Politics in Europe remain a variable. In France, Prime Minister François Bayrou faces a no-confidence vote, and President Emmanuel Macron may be forced to appoint his fifth prime minister in under two years. While markets have treated French instability with relative calm so far, the eurozone’s second-largest economy entering deeper political gridlock could weigh on sentiment. The precedent of December’s dismissal of Barnier’s government suggests eurozone stability can hold, but rising risks keep speculative traders cautious.

 

Technical Structure: Fibonacci and Trendline Supports

From a technical perspective, EUR/USD is pressing against the 1.1748 Fibonacci retracement, which capped rallies in both August and early September. A clean breakout above this level opens the way toward 1.1820 and the July swing high at 1.1830, while a sustained move higher would put the 1.2000 psychological level back on the radar. On the downside, support holds at 1.1744, with stronger cushions at 1.1709 and 1.1686, aligned with the 50-EMA and prior swing highs. Failure to defend 1.1700 exposes 1.1650–1.1590, levels that mark the bottom of the summer range. Momentum indicators are moderately bullish: RSI at 56 signals room for further gains, while the daily structure continues to show higher lows since August.

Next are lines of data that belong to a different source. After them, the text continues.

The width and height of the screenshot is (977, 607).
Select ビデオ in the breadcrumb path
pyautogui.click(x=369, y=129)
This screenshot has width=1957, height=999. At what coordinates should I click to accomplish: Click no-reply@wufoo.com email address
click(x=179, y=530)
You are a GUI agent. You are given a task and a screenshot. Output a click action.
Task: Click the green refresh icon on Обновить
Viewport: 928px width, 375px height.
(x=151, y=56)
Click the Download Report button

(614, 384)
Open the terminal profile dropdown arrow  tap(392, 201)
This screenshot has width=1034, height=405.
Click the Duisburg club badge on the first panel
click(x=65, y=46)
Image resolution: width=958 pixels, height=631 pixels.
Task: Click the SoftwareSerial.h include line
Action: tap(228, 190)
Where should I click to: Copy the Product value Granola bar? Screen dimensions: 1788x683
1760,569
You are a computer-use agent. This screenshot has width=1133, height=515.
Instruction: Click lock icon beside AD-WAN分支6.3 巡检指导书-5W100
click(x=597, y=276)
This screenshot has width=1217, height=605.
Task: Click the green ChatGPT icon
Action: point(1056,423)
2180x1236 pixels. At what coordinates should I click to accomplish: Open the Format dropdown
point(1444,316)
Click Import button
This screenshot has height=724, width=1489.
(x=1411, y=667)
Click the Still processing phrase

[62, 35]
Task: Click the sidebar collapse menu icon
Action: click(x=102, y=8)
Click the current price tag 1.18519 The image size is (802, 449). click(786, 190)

Macro Crosscurrents: CPI and Producer Prices Next

Traders are preparing for two data points that could reset positioning: U.S. PPI on Wednesday and CPI on Thursday. Consensus sees headline CPI rising to 2.9% from 2.7%, with core above 3%, a dynamic that complicates the Fed’s path. Stronger-than-expected inflation data would challenge aggressive easing bets, potentially lifting the dollar and halting euro gains near resistance. Conversely, if inflation underperforms, EUR/USD could accelerate beyond 1.1820, with scope to retest 1.20 in the coming weeks.

Market Sentiment and Positioning

Order flow shows buyers dominating short-term horizons. Retail positioning is leaning bullish after last week’s payroll disappointment, but institutional traders remain cautious, favoring call spreads rather than outright longs. Options data reveals heavier open interest at the 1.1800 and 1.1850 strikes, suggesting markets expect tests of these levels but lack conviction for a breakout. Meanwhile, leveraged funds remain net short euros, though covering positions has fueled much of the recent rally.

Verdict on EUR/USD

The structure favors a bullish tilt as long as 1.1700 holds, with momentum aligned toward 1.1820–1.1830. A breakout through those levels would likely carry to 1.20, supported by Fed easing, weak U.S. labor markets, and relative ECB stability. The risks are clear: stronger U.S. inflation could rein in euro gains, and French political shocks remain a wildcard. On balance, based on data, policy divergence, and technical signals, EUR/USD is a Buy, with pullbacks to 1.1710–1.1730 presenting accumulation opportunities and upside targets at 1.1820 and 1.2000.